-- Set exercise --
Please repeat the lines below, substituting "Where do I click to" for "Where should I click to" everywhere it occurs and leaving everything else unchanged.

-- Provided information --

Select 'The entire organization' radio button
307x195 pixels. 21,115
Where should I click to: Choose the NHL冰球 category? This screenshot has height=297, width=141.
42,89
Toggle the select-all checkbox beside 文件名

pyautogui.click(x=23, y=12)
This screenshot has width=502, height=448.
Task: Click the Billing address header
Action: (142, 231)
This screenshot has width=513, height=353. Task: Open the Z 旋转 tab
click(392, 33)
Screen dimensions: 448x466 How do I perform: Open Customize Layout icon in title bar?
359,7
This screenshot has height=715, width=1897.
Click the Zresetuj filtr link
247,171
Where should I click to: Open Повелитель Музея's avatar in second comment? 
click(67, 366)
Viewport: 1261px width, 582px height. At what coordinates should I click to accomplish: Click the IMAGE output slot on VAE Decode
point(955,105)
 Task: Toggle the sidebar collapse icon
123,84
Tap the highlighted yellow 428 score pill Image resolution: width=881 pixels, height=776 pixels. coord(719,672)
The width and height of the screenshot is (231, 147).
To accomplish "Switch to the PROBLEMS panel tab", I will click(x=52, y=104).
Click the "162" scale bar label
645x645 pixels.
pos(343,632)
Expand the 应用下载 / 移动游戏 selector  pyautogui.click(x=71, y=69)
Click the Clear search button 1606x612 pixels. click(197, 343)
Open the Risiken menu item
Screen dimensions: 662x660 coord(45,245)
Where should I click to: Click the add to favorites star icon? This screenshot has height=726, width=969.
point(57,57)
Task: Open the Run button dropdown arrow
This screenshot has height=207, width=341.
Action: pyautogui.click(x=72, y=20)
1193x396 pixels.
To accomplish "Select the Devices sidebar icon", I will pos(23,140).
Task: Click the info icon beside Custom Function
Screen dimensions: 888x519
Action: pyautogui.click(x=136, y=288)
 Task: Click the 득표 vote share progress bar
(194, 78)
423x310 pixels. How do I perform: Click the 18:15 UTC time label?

-- Result --
Select 'The entire organization' radio button
307x195 pixels. 21,115
Where do I click to: Choose the NHL冰球 category? This screenshot has height=297, width=141.
42,89
Toggle the select-all checkbox beside 文件名

pyautogui.click(x=23, y=12)
This screenshot has width=502, height=448.
Task: Click the Billing address header
Action: (142, 231)
This screenshot has width=513, height=353. Task: Open the Z 旋转 tab
click(392, 33)
Screen dimensions: 448x466 How do I perform: Open Customize Layout icon in title bar?
359,7
This screenshot has height=715, width=1897.
Click the Zresetuj filtr link
247,171
Where do I click to: Open Повелитель Музея's avatar in second comment? 
click(67, 366)
Viewport: 1261px width, 582px height. At what coordinates should I click to accomplish: Click the IMAGE output slot on VAE Decode
point(955,105)
 Task: Toggle the sidebar collapse icon
123,84
Tap the highlighted yellow 428 score pill Image resolution: width=881 pixels, height=776 pixels. coord(719,672)
The width and height of the screenshot is (231, 147).
To accomplish "Switch to the PROBLEMS panel tab", I will click(x=52, y=104).
Click the "162" scale bar label
645x645 pixels.
pos(343,632)
Expand the 应用下载 / 移动游戏 selector  pyautogui.click(x=71, y=69)
Click the Clear search button 1606x612 pixels. click(197, 343)
Open the Risiken menu item
Screen dimensions: 662x660 coord(45,245)
Where do I click to: Click the add to favorites star icon? This screenshot has height=726, width=969.
point(57,57)
Task: Open the Run button dropdown arrow
This screenshot has height=207, width=341.
Action: pyautogui.click(x=72, y=20)
1193x396 pixels.
To accomplish "Select the Devices sidebar icon", I will pos(23,140).
Task: Click the info icon beside Custom Function
Screen dimensions: 888x519
Action: pyautogui.click(x=136, y=288)
 Task: Click the 득표 vote share progress bar
(194, 78)
423x310 pixels. How do I perform: Click the 18:15 UTC time label?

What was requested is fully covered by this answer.